Task item » Scan the records for the string "word" and copy every line that holds it.

═══ Input material

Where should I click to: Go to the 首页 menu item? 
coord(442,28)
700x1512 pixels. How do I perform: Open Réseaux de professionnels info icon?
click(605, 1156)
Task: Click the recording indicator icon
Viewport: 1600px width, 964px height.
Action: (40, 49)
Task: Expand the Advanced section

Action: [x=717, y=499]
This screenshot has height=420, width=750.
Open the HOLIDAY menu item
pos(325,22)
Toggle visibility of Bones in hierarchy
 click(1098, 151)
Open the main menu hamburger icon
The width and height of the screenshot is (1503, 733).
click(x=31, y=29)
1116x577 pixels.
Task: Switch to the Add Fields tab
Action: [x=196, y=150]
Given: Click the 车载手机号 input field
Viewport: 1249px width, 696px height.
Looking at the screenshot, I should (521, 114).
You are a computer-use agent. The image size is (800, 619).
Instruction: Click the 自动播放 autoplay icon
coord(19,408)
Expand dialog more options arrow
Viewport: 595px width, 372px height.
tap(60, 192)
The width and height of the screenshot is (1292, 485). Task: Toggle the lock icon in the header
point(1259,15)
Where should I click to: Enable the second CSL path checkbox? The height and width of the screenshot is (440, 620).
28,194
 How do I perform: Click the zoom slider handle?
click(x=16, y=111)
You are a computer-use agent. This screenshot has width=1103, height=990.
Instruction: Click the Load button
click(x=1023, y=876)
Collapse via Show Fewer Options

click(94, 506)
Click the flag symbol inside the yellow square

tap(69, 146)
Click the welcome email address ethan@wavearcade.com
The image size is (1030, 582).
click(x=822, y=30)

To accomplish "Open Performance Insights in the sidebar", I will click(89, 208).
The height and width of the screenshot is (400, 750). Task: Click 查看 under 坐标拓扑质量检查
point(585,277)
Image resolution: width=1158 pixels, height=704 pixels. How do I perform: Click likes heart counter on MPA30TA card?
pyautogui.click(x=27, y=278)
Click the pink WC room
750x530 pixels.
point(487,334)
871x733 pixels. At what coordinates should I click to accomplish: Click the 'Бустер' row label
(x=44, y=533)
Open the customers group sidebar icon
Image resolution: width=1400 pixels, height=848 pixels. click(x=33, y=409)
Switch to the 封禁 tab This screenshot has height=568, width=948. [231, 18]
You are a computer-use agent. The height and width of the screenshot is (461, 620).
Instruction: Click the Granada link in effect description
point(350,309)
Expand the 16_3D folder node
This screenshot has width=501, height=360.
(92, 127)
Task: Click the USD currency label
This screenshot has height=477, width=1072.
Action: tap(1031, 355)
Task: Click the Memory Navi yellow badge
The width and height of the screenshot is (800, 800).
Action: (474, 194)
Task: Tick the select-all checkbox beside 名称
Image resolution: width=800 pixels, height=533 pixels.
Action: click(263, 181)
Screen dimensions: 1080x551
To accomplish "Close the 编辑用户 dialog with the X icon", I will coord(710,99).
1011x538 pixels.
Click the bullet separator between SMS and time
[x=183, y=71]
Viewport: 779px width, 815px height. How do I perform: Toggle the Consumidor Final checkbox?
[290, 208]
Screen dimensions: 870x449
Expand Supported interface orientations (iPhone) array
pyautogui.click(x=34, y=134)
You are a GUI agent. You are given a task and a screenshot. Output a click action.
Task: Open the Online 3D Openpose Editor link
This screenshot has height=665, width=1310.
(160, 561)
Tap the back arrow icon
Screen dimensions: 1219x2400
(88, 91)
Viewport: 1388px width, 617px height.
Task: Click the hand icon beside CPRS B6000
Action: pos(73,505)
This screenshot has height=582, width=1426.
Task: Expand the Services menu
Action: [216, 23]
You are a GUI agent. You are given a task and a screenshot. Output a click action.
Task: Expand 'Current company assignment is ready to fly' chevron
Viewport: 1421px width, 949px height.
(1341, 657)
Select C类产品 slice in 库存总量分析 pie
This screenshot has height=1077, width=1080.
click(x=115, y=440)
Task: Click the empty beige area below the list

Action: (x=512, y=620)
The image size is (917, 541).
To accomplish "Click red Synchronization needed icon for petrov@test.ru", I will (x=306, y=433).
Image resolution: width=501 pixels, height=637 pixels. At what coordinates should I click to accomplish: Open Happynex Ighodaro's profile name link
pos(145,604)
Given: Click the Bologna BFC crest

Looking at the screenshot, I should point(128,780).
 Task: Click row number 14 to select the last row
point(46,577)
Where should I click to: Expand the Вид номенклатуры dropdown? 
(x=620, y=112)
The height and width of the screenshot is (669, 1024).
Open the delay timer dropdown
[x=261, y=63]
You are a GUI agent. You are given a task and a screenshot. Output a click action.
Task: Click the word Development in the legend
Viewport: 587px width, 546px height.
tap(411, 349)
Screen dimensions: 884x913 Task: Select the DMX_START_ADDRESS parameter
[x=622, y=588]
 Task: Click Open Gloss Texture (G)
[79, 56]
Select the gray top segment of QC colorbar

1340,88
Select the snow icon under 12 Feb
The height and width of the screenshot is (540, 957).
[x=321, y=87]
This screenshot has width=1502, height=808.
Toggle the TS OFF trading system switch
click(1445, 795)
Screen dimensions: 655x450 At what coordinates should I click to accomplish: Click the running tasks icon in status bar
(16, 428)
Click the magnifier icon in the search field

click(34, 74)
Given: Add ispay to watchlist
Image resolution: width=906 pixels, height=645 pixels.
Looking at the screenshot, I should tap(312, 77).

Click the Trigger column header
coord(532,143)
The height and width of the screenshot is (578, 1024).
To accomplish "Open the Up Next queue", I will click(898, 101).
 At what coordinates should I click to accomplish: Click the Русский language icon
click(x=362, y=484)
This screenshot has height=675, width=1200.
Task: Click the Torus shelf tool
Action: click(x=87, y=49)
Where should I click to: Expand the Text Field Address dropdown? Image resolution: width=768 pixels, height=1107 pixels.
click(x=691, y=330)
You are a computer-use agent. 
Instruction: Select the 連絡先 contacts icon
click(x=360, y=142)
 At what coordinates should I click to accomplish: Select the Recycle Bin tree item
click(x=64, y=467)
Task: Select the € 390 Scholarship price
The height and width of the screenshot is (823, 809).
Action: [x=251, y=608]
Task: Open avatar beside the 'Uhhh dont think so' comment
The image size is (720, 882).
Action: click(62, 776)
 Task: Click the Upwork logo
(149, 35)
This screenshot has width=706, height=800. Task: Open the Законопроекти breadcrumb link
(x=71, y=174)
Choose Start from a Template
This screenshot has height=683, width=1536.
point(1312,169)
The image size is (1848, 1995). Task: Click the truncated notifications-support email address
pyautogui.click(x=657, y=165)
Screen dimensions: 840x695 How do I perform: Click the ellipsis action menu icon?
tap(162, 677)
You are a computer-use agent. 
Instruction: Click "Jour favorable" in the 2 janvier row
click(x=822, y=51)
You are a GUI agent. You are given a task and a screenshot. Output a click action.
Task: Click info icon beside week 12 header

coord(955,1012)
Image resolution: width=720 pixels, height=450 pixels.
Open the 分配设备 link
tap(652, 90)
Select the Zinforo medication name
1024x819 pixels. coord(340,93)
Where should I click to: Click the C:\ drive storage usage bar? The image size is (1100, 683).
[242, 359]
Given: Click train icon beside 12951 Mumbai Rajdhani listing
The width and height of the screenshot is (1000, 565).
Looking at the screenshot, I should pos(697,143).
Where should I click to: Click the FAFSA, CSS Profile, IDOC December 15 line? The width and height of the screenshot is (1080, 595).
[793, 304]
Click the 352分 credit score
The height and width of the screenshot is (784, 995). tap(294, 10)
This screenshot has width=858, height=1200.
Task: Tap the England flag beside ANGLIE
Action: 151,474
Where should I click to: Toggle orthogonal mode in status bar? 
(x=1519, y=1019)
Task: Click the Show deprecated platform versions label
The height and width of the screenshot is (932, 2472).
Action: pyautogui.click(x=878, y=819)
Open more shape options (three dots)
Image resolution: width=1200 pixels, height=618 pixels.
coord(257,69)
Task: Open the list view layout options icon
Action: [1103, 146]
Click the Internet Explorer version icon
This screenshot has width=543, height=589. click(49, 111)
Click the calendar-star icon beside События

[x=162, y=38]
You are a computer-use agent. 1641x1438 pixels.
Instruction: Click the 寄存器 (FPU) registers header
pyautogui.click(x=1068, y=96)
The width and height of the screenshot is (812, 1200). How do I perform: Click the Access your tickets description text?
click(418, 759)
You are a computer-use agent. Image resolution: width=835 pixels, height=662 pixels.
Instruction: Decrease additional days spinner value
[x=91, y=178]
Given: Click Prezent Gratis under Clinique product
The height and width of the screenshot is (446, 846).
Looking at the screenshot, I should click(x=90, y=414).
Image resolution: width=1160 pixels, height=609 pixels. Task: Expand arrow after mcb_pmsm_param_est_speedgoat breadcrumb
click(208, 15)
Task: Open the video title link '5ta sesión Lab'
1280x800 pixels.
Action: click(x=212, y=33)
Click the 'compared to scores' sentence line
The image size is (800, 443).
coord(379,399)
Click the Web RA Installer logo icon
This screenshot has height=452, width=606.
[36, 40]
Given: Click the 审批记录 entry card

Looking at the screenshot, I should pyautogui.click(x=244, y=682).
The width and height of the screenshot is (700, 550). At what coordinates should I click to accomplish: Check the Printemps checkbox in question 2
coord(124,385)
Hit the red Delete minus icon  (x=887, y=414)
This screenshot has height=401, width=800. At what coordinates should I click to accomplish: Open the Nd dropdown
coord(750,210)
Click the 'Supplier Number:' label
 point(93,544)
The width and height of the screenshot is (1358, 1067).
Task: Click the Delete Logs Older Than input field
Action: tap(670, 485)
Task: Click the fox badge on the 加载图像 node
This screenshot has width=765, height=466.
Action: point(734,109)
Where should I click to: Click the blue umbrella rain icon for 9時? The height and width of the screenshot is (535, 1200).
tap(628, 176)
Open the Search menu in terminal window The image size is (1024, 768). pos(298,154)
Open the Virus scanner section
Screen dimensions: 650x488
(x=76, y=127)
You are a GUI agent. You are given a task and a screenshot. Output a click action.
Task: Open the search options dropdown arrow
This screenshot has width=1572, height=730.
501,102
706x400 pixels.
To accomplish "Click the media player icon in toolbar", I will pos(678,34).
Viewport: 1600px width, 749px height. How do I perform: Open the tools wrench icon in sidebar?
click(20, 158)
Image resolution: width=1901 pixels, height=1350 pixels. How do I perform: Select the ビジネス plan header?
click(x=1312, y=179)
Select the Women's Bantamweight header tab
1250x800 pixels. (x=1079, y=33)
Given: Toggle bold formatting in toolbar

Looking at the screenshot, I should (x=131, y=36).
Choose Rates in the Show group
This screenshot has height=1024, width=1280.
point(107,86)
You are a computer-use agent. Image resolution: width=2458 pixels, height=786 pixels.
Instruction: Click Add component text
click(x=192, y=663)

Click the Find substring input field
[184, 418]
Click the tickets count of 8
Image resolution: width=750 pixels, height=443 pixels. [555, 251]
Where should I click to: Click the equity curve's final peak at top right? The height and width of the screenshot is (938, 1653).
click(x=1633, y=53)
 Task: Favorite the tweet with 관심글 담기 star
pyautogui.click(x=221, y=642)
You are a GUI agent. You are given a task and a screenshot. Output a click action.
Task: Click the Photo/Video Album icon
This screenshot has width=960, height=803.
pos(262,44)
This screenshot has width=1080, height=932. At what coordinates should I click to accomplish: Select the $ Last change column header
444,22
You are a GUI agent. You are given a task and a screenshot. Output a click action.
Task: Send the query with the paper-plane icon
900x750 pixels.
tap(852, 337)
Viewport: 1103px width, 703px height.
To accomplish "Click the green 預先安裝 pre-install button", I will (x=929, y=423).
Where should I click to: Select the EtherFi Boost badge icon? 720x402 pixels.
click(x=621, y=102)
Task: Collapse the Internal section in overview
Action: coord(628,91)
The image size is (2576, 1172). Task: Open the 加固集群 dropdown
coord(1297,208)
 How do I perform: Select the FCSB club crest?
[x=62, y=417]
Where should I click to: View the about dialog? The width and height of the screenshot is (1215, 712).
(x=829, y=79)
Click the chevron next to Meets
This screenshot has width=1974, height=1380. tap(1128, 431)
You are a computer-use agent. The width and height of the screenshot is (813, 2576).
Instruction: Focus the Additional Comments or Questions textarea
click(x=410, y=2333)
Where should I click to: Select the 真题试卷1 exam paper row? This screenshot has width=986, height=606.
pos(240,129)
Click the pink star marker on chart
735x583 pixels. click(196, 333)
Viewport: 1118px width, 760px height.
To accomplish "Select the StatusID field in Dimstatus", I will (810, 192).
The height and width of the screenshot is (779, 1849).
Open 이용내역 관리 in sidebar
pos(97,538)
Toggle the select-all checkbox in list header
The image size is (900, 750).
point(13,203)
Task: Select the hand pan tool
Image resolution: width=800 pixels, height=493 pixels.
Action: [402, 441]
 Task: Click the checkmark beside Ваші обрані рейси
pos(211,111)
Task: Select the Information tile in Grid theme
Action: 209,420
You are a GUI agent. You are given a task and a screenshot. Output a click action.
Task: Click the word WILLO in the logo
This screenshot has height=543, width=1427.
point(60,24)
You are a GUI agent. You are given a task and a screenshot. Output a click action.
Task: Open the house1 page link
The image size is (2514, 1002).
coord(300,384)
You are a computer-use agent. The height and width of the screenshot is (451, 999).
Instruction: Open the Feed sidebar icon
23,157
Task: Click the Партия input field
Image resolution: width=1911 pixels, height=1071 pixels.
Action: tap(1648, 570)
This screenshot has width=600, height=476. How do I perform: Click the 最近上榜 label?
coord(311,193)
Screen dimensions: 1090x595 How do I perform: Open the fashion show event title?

══════

Your solution »
Task: Click the word Development in the legend
Task: Click the word WILLO in the logo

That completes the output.